Yassine Chouati : La Crónica se compose de dix fragments de lithographies sur papier, chacun mesurant 40 x 30 cm (pièces uniques), représentant le visage de l’opposant marocain Mehdi Ben Barka, assassiné en 1965, dans différentes variations. Cette proposition artistique est née en 2016, lors d’une phase de prise de conscience personnelle où, après des années d’exil en Europe, je me suis affranchi du « masque blanc », prenant pleinement conscience d’être cet « Autre stéréotypé » décrit par Paul Bowles dans son œuvre Green and Your Hands Are Blue : Scenes from the Non-Christian World (2006). Dans ce livre, Bowles dépeint les habitants d’Afrique du Nord comme des êtres « enfantins » et « existentialistes », en opposition aux Occidentaux, qui seraient préoccupés par des aspirations plus élevées qu’un simple acte d’exister. En d’autres termes, à partir d’une prise de conscience qui remet en question l’imaginaire orientaliste projeté sur les Marocains, mon intention était d’explorer le traumatisme du passé à travers le prisme du récit (السرد , a-sard). Mon objectif était, d’une part, de me réapproprier la mémoire collective en mettant en lumière les légendes et les récits qui continuent de circuler au sein de la communauté. D’autre part, par le biais d’une réflexion esthétique, j’ai souhaité établir un parallèle évocateur avec mon histoire personnelle, fruit d’un passé non résolu qui m’a été imposé et que je n’ai jamais choisi.

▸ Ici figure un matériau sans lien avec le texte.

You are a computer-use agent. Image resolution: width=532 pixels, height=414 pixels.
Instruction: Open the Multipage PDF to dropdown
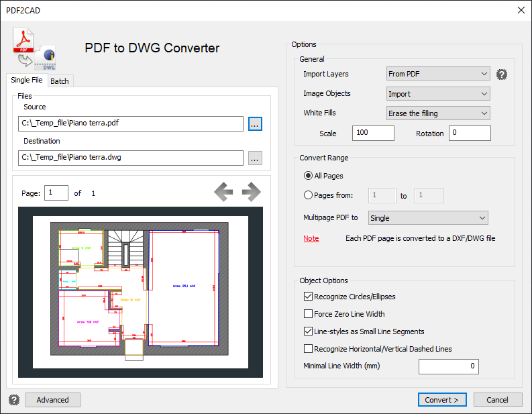[x=428, y=218]
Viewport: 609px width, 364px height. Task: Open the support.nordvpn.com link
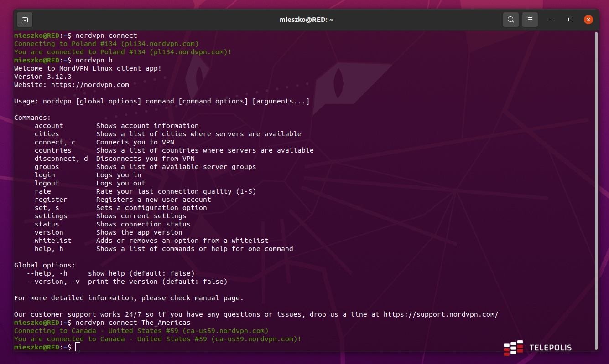click(441, 314)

e-taqafa : Dans « Estoy respirando bajo agua » 2019-2020, un autre visage est présent, pourquoi ?
Yassine Chouati : Estoy respirando bajo agua est une série de quinze sérigraphies (40 x 30 cm, pièces uniques) qui prennent comme point de départ les contradictions exprimées par le personnage d’Azel dans le roman Partir (2007) de l’écrivain franco-marocain Tahar Ben Jelloun. Cette série établit un parallèle avec mon propre vécu de l’exil en Espagne. Dans le roman de Ben Jelloun, Azel affirme qu’il ne veut pas retourner au Maroc, même pour une heure, après avoir traversé dangereusement le détroit de Gibraltar. Il aspire à cesser de penser au Maroc, à son air, à sa lumière.
e-taqafa : L’approche est plus diversifiée dans « Cartografías de desarraigo » 2019-2024 ?
Yassine Chouati : Dans ce projet, j’ai utilisé le dessin, la sérigraphie et la lithographie pour explorer l’imagination, un espace introspectif qui résiste à la compréhension logique et reste souvent caché dans le flux de la vie quotidienne. Le processus créatif a abouti à l’émergence spontanée et involontaire d’une série d’images et de situations imprégnées d’un sens significatif. Ces images et situations abordent des thèmes tels que la mélancolie, la nostalgie, la mort, le temps, l’identité et d’autres questions existentielles profondes. Il est essentiel de souligner que ce processus d’introspection a été considérablement facilité par la distance émotionnelle et physique qui accompagne l’exil. Cette distance m’a offert un point de vue particulier, un environnement sûr à partir duquel j’ai pu affronter et examiner des aspects intimes de mon être qui étaient auparavant marginalisés ou inaccessibles. Il a fallu un long processus de maturation et de courage pour approcher cette dimension intime, où résident les fragments les plus Insaisissables et les plus complexes de notre expérience humaine.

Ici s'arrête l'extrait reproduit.